On June 29, 2006, the Company closed a $50,000,000 revolving senior credit facility between the Company and Citibank Texas, N.A. in its own capacity and also as agent for other banks. Under the facility, loans and letters of credit were available to the Company on a revolving basis in an amount outstanding not to exceed the lesser of $50,000,000 or the borrowing base in effect from time to time. The Company’s initial borrowing base was set at $2,600,000. The initial loan under the facility with Citibank closed on June 29, 2006 in the principal amount of $2.6 million, bearing interest at a floating rate equal to LIBOR plus 2.5%, resulting in interest of approximately 8.2%. Interest only was payable during the term of the loan and the principal balance of the loan is due thirty-six months from closing. The facility is secured by a lien on substantially all of the Company’s producing and non-producing oil and gas properties and pipeline assets.

The Company used $1.393 million of the proceeds of the $2.6 million loan from Citibank to exercise the Company’s option to repurchase from Hoactzin Partners, L.P. (“Hoactzin”), the Company’s obligation to drill for Hoactzin the final six wells of the Company’s Twelve Well Program. Peter E. Salas, the Chairman of the Board of Directors of the Company, is the controlling person of Hoactzin. He is also the sole shareholder and controlling person of Dolphin Management, Inc., the general partner of Dolphin Offshore Partners, L.P., which is the Company’s largest shareholder. A detailed description of the Twelve Well Program is set forth In “Item 1 – Business” under the subheading “Kansas Drilling Programs”.
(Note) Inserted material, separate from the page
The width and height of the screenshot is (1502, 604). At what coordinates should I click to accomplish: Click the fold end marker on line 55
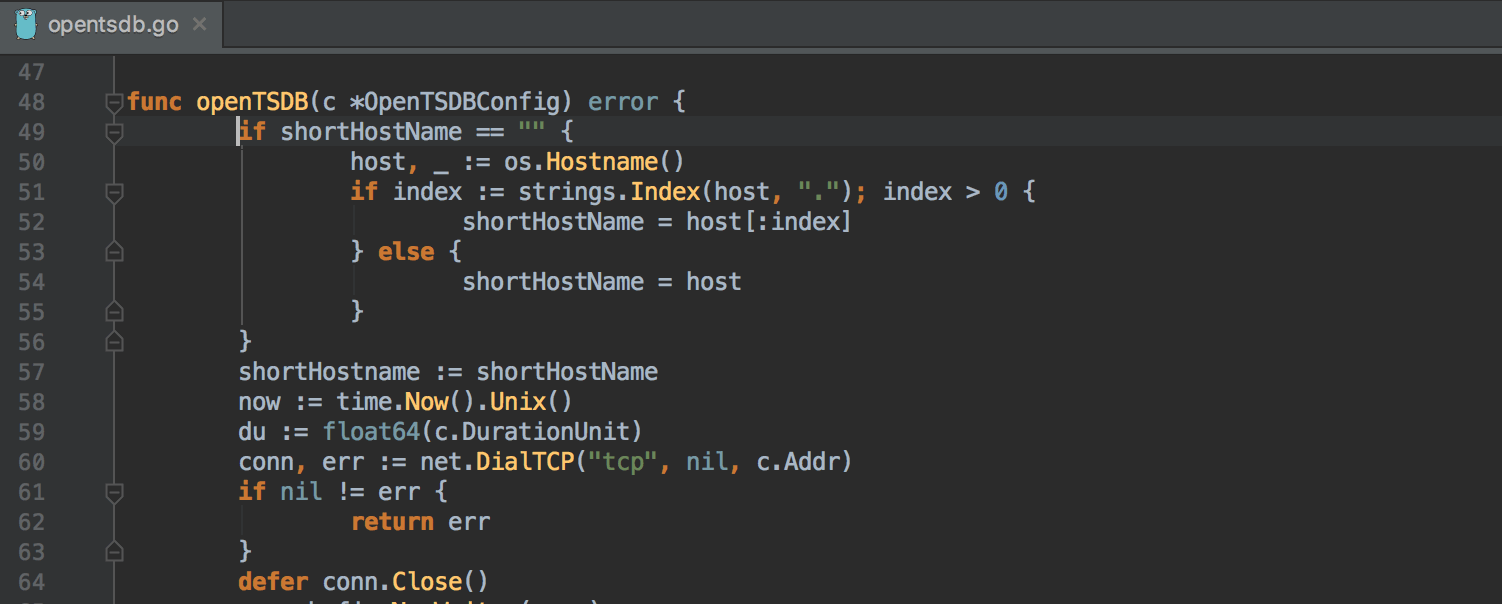(114, 312)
If the Company had not exercised its repurchase option, Hoactzin would have received a 94% working interest in the final six wells of the Twelve Well Program until payout as established under the terms of the Twelve Well Program. However, as a result of the terms of the repurchase option, Hoactzin will receive only a 6.25% overriding royalty in the next six Company wells to be drilled, plus an additional 6.25% overriding royalty in the six Program Wells that have previously been drilled. As a further result of the repurchase, the Twelve Well Program was converted into a six well program, and because six wells had been drilled by the Company as of June 30, 2006 the drilling obligation in this program was satisfied upon exercise of the repurchase option. Consequently, as of June 30, 2006, all well-drilling obligations of the Company owed to participants have been satisfied as to the Twelve Well Program (offered to Hoactzin and converted to a 6-well program upon the Company’s repurchase of the obligation to drill the last six wells as described above) as well as the Company’s earlier Eight Well Program (offered to the former Series A preferred stockholders).

Under the terms of the Eight Well Program and Twelve (now Six) Well program, upon payment to the participants of 80% of the value invested in the Program from proceeds from production, the participants will pay the Company a management fee of 85% of their proceeds. As to the Eight Well Program, that point was reached in April 2007 resulting in an increase in revenues from these wells to the Company of approximately $50,000 per month at current volumes and prices. As to the Twelve (now 6) Well Program, that point is expected to be reached during the first half of 2008. It is anticipated, based upon current volumes and prices that this will result in an increase in revenues to the Company of approximately $50,000 per month.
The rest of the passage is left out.